I some times like to look at "Messianic" or "Hebrew Name" versions of translations. I find that it is a decent proxy, for someone who doesn't read the original languages the scriptures are written in, to help me understand the true intent. For a variety of reasons, the English translations or transliterations sometimes obsure what was really going on.
You will sometimes hear people advancing the "he was a good teacher, but he wasn't God" argument. A decent rejoinder is the "trilemna". This argument is that either Jesus was who he said he was, or he was not. If he was not, he either believed it or he didn't. If he believed the he was the Son of God, but wasn't than he was crazy. If he didn't believe it, he was a liar. (This is sometimes summarized as "Lord, Liar, or Lunatic. We do love our alliteration.")

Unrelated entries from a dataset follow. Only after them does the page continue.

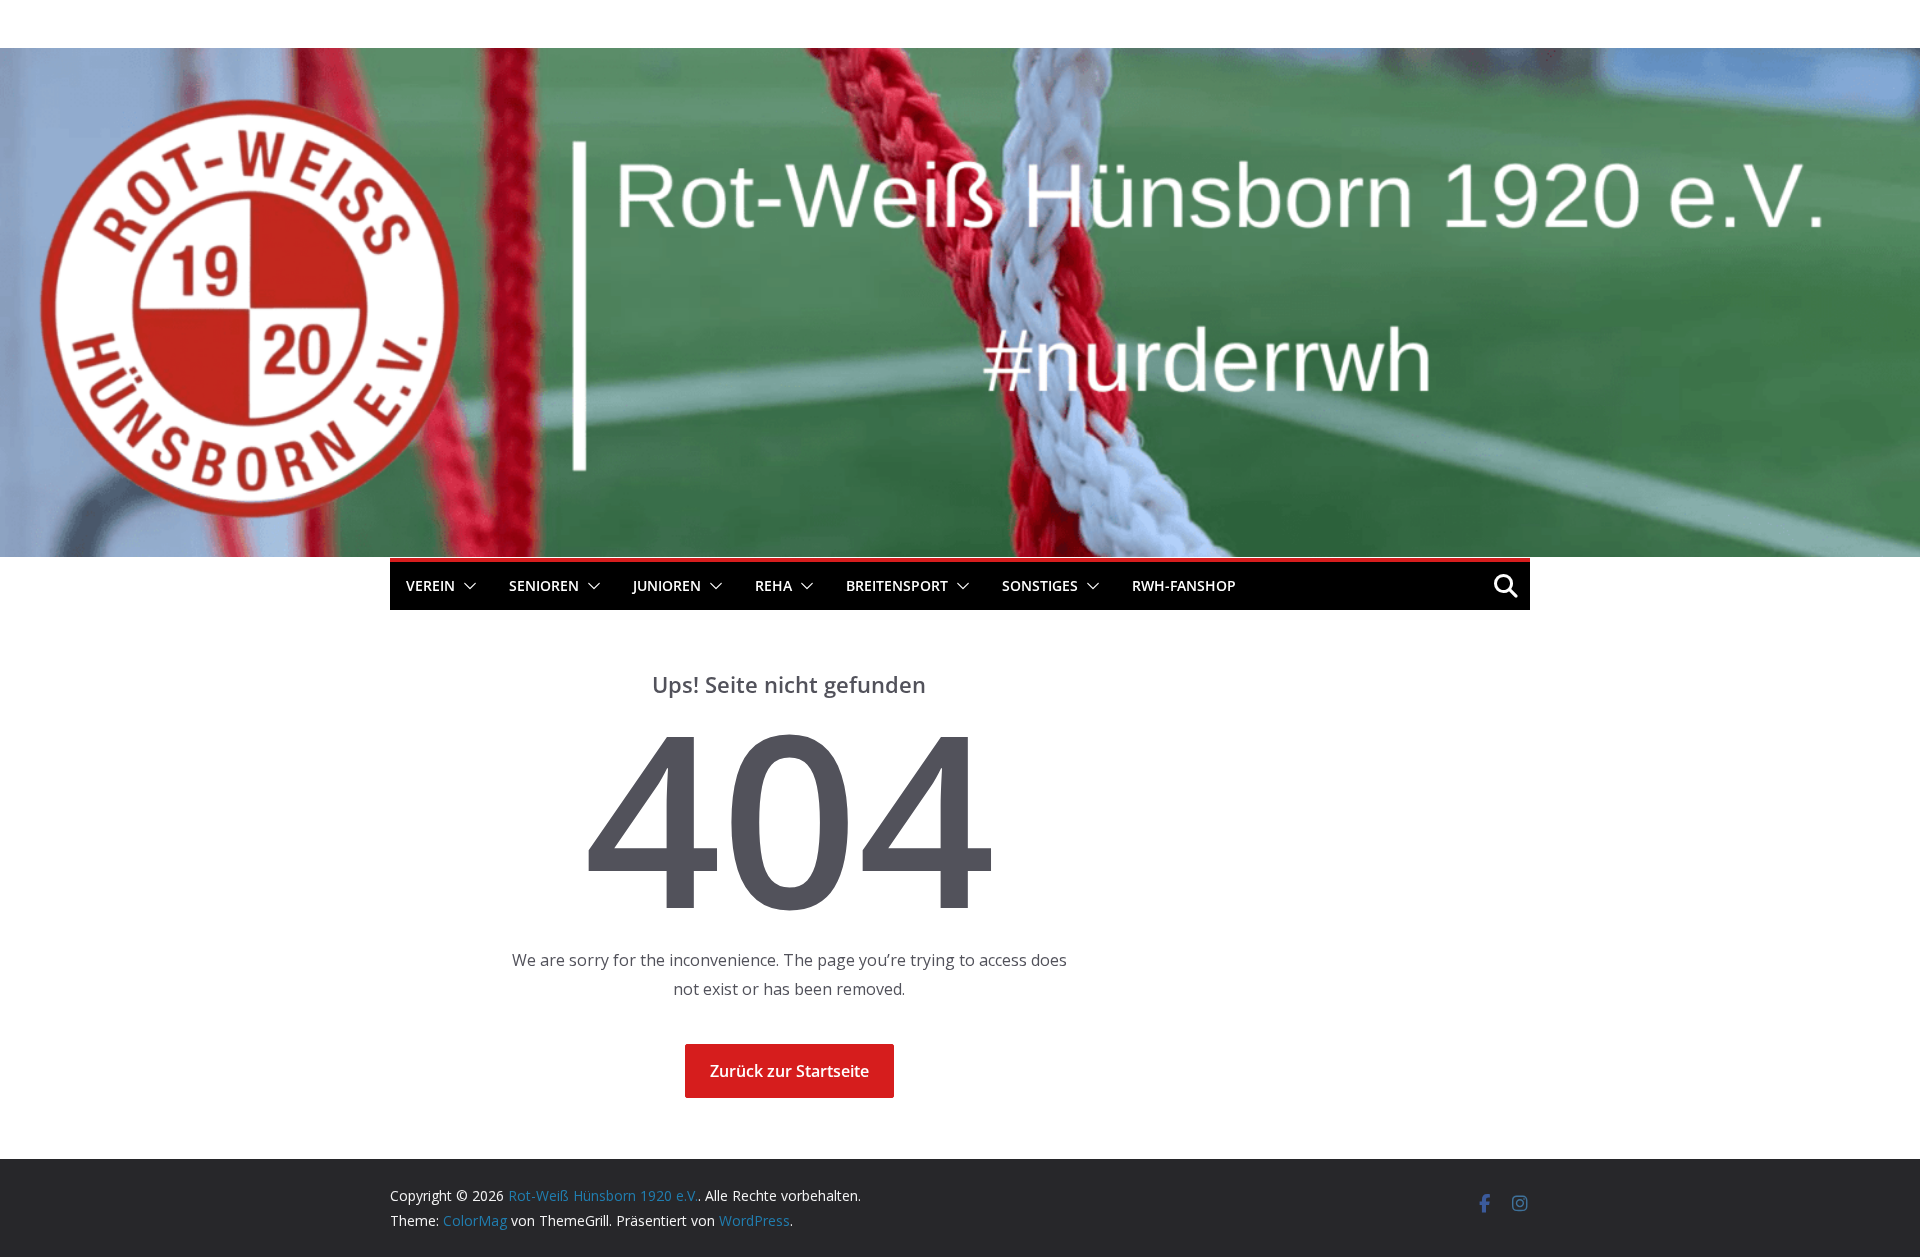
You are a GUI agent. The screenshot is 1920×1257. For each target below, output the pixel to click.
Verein (430, 585)
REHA (773, 585)
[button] (466, 586)
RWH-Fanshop (1184, 585)
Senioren (544, 585)
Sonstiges (1040, 585)
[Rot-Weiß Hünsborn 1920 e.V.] (960, 62)
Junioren (667, 585)
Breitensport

The point here is that the "good teacher" argument doesn't really work. If he wasn't God, the he was either lying or crazy and neither is a good foundation for "good teaching".
People will sometimes retort that Jesus never claimed he was God. To that, we should respond, then why did they kill him?
The high priest clearly understood Jesus's answer here as a direct claim to deity. Jesus was clearly claiming to be God and that's why they killed him; regardless of the Roman reasoning, he was executed for blasphemy. In this case, he was claiming for himself the glory and honor of God. We should make no mistake here; if Jesus wasn't really God, then was certainly guilt of blasphemy. Since the high priest refused to accept his deity, he had no choice but to execute him.
Likewise, if we reject Jesus's claim to deity (which he made many times), we have no choice but to reject him outright. If we accept this claim though, we have no choice but to accept him with all of our being.